Age of Agent Wars
Consumer agents will fight over demand. Enterprise agents will fight over context
2025 was the year of agents. Claude Code and Codex have become very reliable and powerful. Many companies have released their MCP servers, open APIs, and their own agentic interface. This creates multiple access points for the same task: a user can ask a general-purpose agent to use a company’s APIs and complete the job, or they can use the company’s own agent. That is where the agent wars begin.
In consumer markets, this is a fight over demand and discovery. Shopify is a good example. Around three-fourths of its revenue comes from Merchant Solutions, which includes some discovery products like App Store ads and Shop Campaigns.Shopify is also trying to become infrastructure for agentic commerce through UCP.. If product discovery moves from merchant websites, Shop, Google, or Instagram into a general-purpose agent, Shopify may still win through checkout, payments, and merchant infrastructure(which is their core). But it may lose some control over product ranking, sponsored placement, and discovery monetization. The question becomes: if another agent brings the customer, who owns the discovery revenue?

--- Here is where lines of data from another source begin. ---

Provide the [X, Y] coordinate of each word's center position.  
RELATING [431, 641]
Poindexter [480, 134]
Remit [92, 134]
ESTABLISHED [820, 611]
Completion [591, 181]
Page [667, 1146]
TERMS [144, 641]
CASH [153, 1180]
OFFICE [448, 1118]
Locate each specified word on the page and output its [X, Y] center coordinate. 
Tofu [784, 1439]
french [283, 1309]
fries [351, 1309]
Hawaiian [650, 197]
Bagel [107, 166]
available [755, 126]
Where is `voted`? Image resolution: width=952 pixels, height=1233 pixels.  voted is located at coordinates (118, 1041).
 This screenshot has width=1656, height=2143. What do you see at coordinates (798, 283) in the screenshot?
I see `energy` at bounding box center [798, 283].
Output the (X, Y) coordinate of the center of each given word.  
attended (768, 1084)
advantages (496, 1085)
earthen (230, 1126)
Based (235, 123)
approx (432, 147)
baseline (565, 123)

Swiggy and Zomato face the same issue in food delivery. MCP is great for the user: “order me a healthy dinner under ₹400” is easier than opening the app, browsing restaurants, comparing offers, and building a cart. But for the app, that interface is valuable. It controls restaurant ranking, offers, ads, cross-sell, payments, and habit formation. So MCP enabled thrid party agents may increase convenience and orders, but it also risks reducing the surface area where marketplaces monetize attention.
Airbnb shows the other side. Not every agentic experience should be a text box. Travel is high-consideration: users need maps, photos, dates, prices, trade-offs, group planning, and comparison. Brian Chesky has argued that chat is not the right interface for travel and e-commerce; these categories need richer, more visual, interactive AI experiences. For low-consideration commerce, chat may be enough. For high-consideration decisions, the company’s own visual agent may win.
Enterprise is a different battlefield. General-purpose agents are powerful, but they often lack the depth, reliability, and consistency required inside a company. Every enterprise has its own workflows, permissions, internal language, and unwritten operating rules.
This is why company-specific agents often work better. Sentry’s David Cramer has made a similar point: an internal agent, with the right instructions and context, can outperform a generic coding agent for company-specific workflows.
We have seen the same thing internally at our startup. We have deployed our own agent flow, even though Codex / Agents SDK runs in the background. The difference is that our agent knows what to do and where to look: Sentry, CloudWatch, the database, and GitHub issues. It is not just a smarter model; it is a more defined workflow.
So the right answer is not simply “use Codex” or “build everything yourself.”, it is to build for the use case. Use the best agentic stack available, but wrap it with the right context, tools, instructions, permissions, and evaluation.
In consumer markets, agents fight over demand. In an enterprise, agents fight over context. And that is where the real agent wars begin.